━━━━━ Records for the exercise ━━━━━

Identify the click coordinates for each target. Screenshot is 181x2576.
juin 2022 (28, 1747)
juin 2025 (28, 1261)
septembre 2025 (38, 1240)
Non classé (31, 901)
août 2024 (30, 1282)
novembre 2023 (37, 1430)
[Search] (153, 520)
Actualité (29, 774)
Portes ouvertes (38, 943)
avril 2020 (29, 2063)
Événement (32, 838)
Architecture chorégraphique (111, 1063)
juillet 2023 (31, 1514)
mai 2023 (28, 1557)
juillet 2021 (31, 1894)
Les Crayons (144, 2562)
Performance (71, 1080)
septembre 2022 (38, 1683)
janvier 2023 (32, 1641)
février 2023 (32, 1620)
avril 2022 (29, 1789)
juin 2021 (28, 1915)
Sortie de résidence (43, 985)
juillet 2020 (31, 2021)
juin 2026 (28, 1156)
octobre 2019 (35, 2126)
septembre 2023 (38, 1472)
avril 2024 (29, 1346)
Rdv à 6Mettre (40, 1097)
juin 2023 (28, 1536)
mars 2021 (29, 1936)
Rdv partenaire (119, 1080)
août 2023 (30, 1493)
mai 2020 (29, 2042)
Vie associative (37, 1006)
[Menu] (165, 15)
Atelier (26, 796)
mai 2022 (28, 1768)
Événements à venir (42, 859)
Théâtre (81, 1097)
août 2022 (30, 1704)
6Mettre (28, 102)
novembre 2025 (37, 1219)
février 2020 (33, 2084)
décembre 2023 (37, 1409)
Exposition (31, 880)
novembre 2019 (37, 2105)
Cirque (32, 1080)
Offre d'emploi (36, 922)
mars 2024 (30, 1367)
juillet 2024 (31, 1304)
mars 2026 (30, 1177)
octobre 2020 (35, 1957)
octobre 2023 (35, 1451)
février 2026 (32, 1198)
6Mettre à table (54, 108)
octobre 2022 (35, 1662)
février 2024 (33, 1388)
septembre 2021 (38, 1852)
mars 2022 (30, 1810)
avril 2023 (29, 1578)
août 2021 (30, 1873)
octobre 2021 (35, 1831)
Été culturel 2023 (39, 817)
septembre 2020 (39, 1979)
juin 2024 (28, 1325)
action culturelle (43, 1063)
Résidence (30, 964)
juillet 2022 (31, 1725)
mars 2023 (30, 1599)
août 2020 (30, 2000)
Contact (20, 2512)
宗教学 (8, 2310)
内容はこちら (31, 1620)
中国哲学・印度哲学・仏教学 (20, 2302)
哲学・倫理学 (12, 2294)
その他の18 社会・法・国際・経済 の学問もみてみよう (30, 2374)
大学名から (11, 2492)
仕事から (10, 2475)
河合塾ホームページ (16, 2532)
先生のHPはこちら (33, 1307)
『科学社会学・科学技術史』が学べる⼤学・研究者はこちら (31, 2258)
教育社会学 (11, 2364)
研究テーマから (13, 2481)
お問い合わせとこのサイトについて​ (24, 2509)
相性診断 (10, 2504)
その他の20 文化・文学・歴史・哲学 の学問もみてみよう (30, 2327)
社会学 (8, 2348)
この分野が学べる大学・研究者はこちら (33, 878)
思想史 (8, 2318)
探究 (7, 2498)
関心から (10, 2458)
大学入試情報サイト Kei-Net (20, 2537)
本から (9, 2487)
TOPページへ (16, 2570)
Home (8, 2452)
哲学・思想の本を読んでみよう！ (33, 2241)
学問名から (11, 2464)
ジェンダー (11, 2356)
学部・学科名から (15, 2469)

━━━━━

* [Problem to work on]
Scan the data above and copy each line containing the word "août".

* [Task result]
août 2024 (30, 1282)
août 2023 (30, 1493)
août 2022 (30, 1704)
août 2021 (30, 1873)
août 2020 (30, 2000)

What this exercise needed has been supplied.